ARTICLE 11A. LIQUIDATION
- Section 11A.1 – Liquidation. Upon liquidation and dissolution of the Co-op, its assets shall be distributed in the following manner and order: (i) by paying or making provision for payment of all liabilities and expenses of liquidation; (ii) by redeeming any deferred patronage dividends which, if they cannot be paid in full, shall be paid in the order of the oldest outstanding amounts and on a pro rata basis among all such amounts for each fiscal year; (iii) by redeeming common shares at their carrying value on the books of the Co-op which, if they cannot be paid in full, shall be paid on a pro rata basis among all outstanding amounts; and (iv) by distributing any remaining assets among current and former shareholders in proportion to their patronage during the five years immediately preceding the date of dissolution, or, if so determined at a meeting of shareholders, to one or more cooperative or nonprofit that may best further the purposes and mission of the Co-op.
ARTICLE 12. BY-LAWS
- Section 12.1 – Severability. In the event that any provision of these by-laws is determined to be invalid or unenforceable under any statute or rule of law, then such provision shall be deemed inoperative to such extent and shall be deemed modified to conform with such statute or rule of law without affecting the validity or enforceability of any other provision of these by-laws.
- Section 12.1a – Interpretation. The Board of Directors shall have the power, with or without advice of legal counsel, to interpret these by-laws, apply them to particular circumstances, and adopt policies in furtherance of them, provided that all such actions are reasonable and consistent with these bylaws.
- Section 12.2 – Amendment.

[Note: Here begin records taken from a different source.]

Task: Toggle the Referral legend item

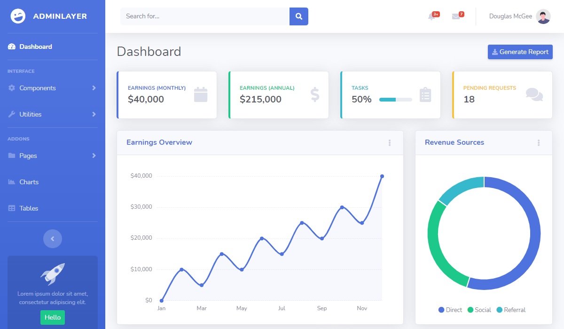Action: pyautogui.click(x=511, y=310)
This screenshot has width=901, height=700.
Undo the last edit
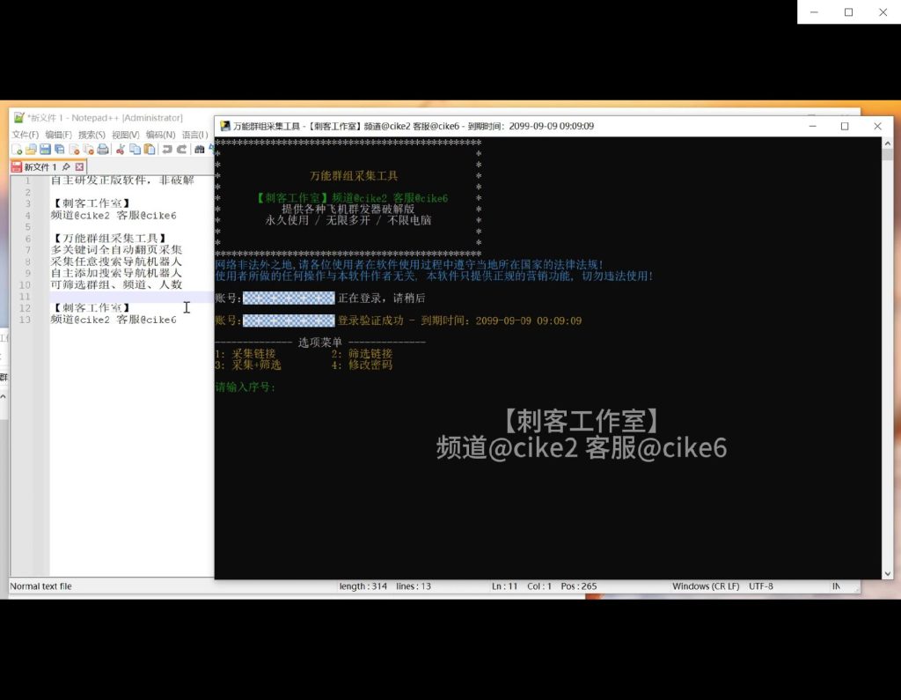(166, 148)
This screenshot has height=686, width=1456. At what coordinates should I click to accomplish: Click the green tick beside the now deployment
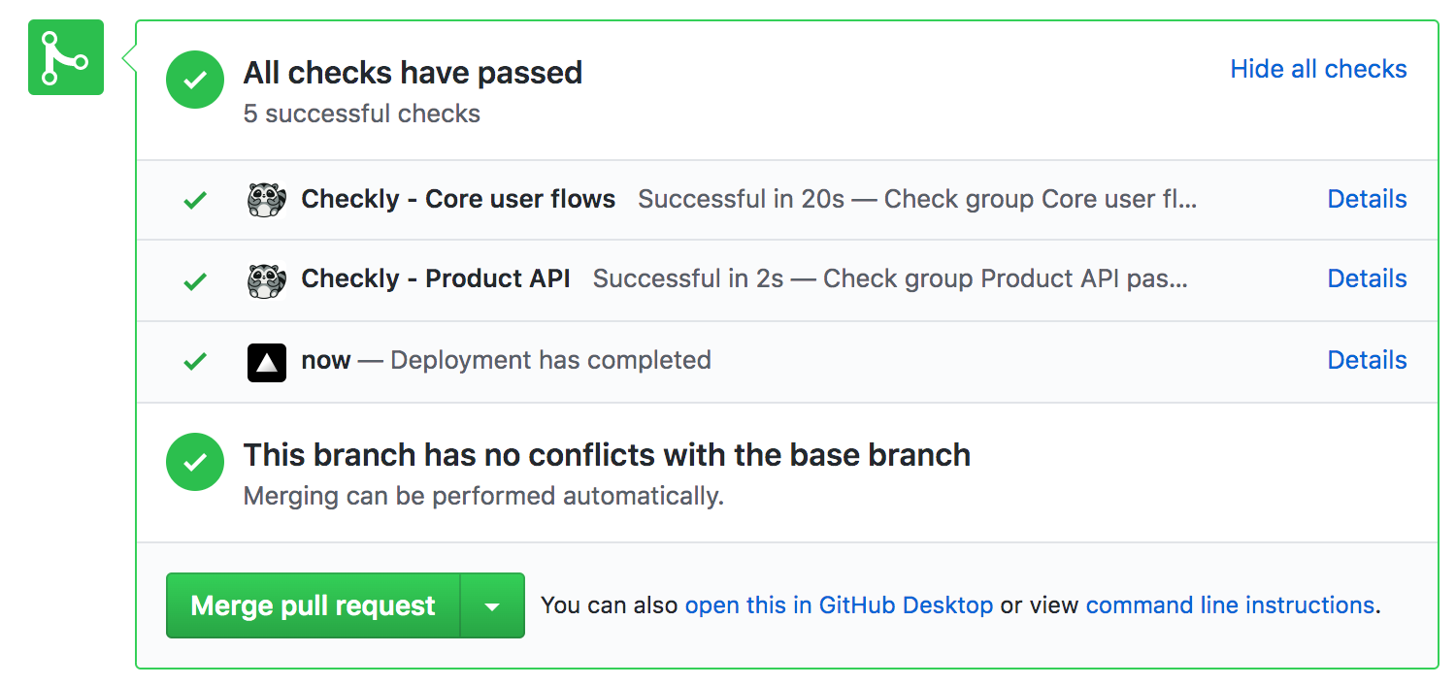(x=195, y=362)
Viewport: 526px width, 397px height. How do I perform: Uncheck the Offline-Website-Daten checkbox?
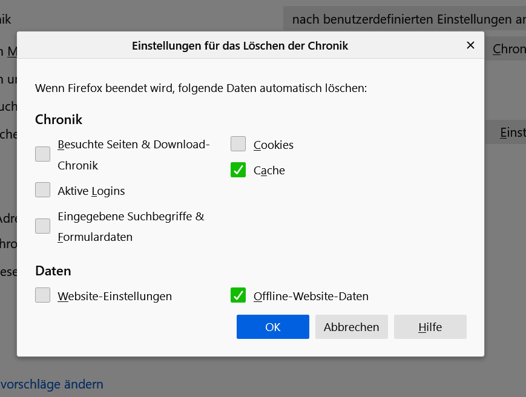click(238, 295)
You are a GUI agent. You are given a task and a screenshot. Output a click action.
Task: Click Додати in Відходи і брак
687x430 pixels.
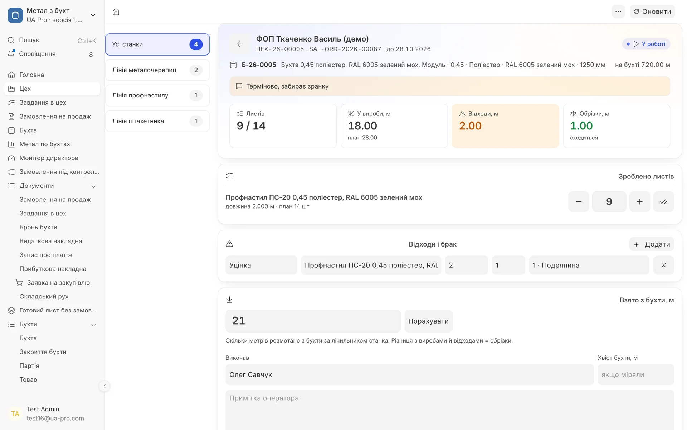[x=652, y=244]
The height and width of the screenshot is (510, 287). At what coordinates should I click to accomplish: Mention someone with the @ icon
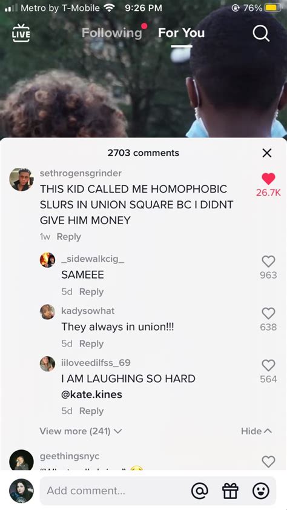point(200,491)
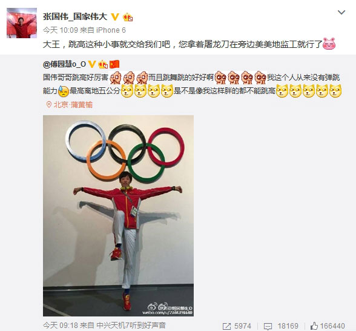The height and width of the screenshot is (331, 356).
Task: Open comments icon showing 18169
Action: (268, 326)
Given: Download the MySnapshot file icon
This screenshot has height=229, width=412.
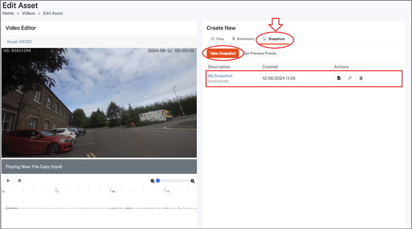Looking at the screenshot, I should (339, 78).

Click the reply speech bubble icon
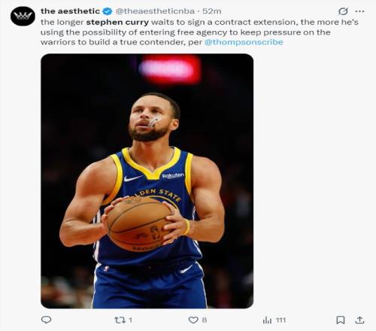click(46, 320)
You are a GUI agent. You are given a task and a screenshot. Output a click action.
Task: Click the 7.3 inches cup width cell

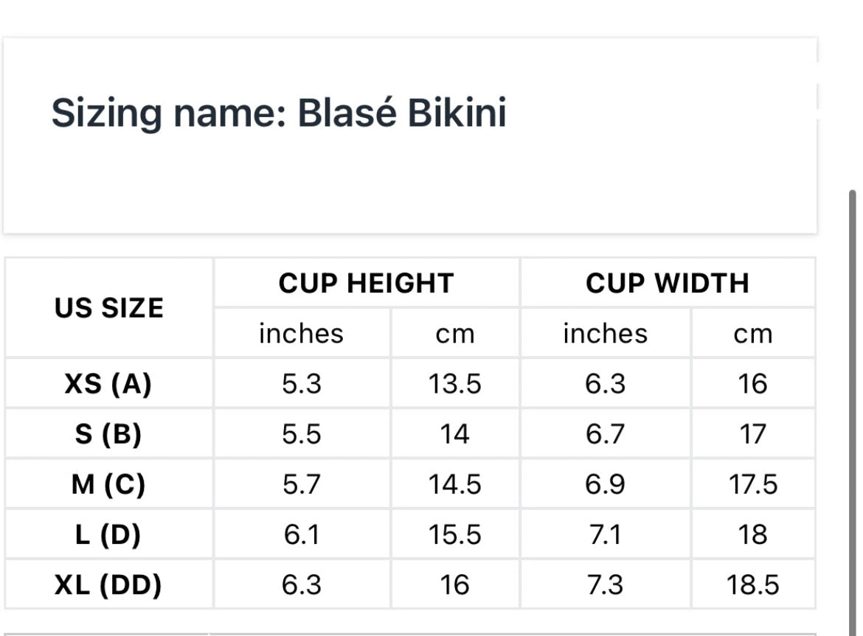click(x=605, y=584)
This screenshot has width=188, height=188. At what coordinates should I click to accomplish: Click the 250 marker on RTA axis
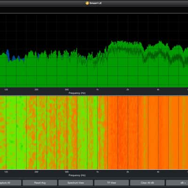point(36,90)
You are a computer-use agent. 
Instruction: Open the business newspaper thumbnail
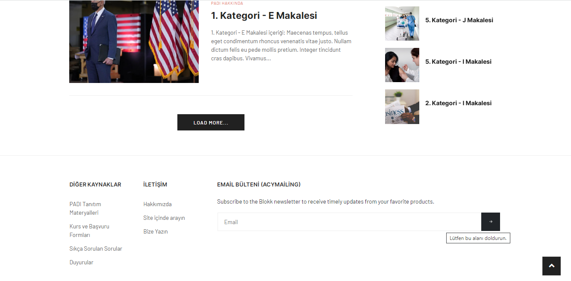tap(402, 106)
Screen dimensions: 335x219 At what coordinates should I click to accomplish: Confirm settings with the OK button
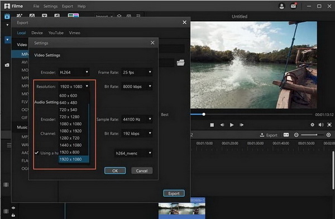(115, 170)
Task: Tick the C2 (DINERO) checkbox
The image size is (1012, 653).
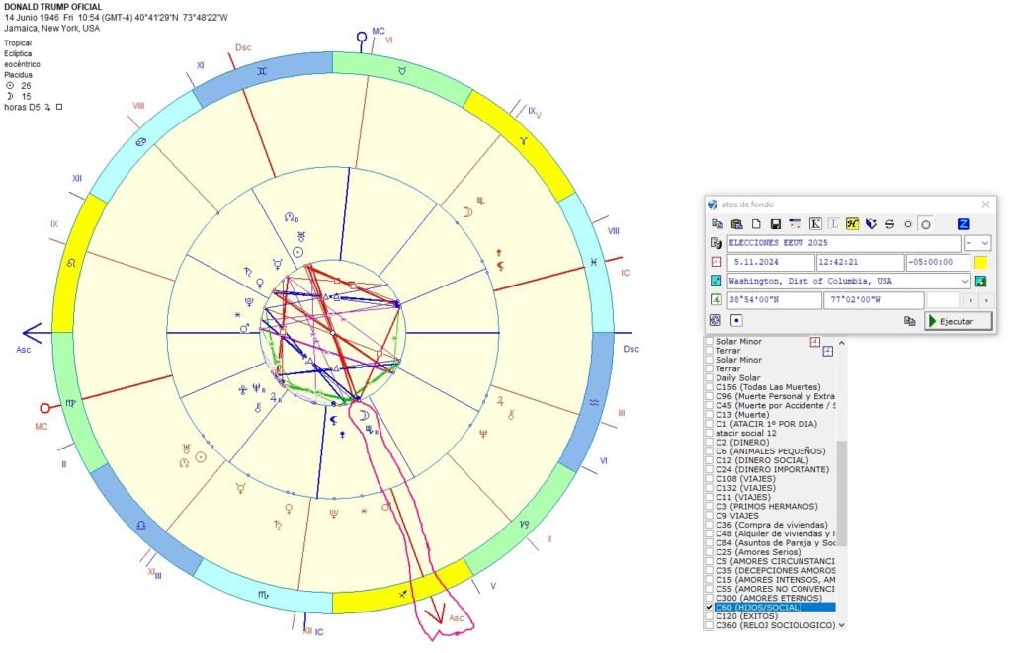Action: click(x=709, y=442)

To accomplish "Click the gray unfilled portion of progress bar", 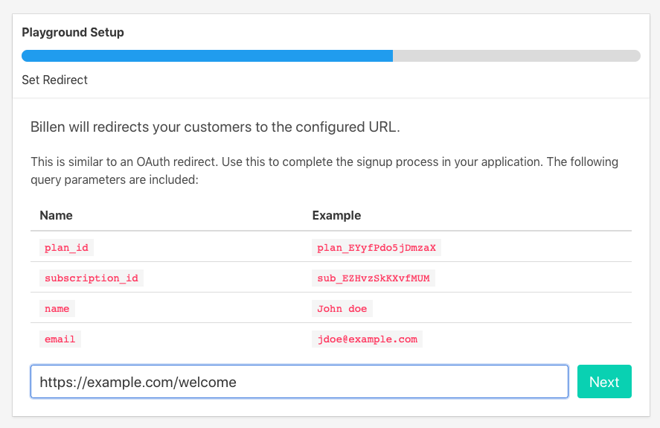I will (516, 56).
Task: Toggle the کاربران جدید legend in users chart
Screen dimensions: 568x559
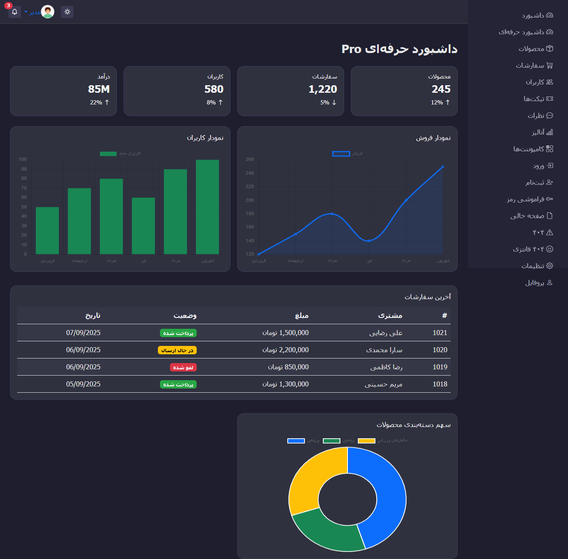Action: tap(120, 154)
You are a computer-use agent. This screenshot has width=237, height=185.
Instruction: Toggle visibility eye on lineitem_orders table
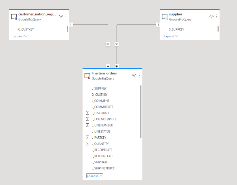click(x=134, y=75)
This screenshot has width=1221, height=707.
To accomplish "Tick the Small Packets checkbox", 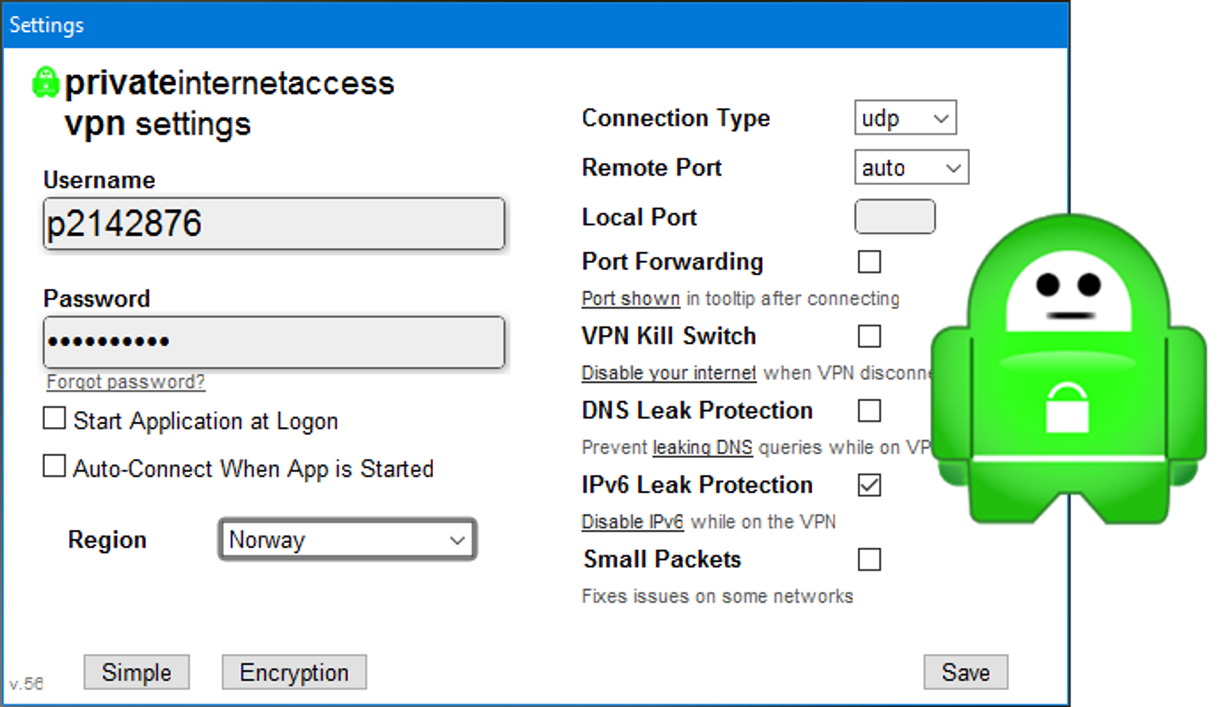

These bylaws may be amended or repealed by a vote as outlined in Section 4.1a Election Guidelines, or by action of a shareholder meeting, provided that proposed amendments are stated or fully described in the notice of the meeting at which the amendments are to be adopted.
EXPLANATION OF PATRONAGE DIVIDEND CONSENT PROVISION
The Co-op has been advised by legal counsel that the general rule as to taxability of patronage dividends is subject to an exception that is applicable to consumer cooperatives. Under that exception, a patronage dividend is not required to be included in taxable income if the shareholder’s purchases from the Co-op related to “personal, living or family items.” Patronage dividend would thus be taxable only if the shareholder is an organization or if, in the case of a shareholder who is an individual, his or her purchases related to the operation of a trade or business or other income-producing activities. When it is so taxable, patronage dividends are includible in the gross incomes of recipient shareholders in the taxable year in which it is received.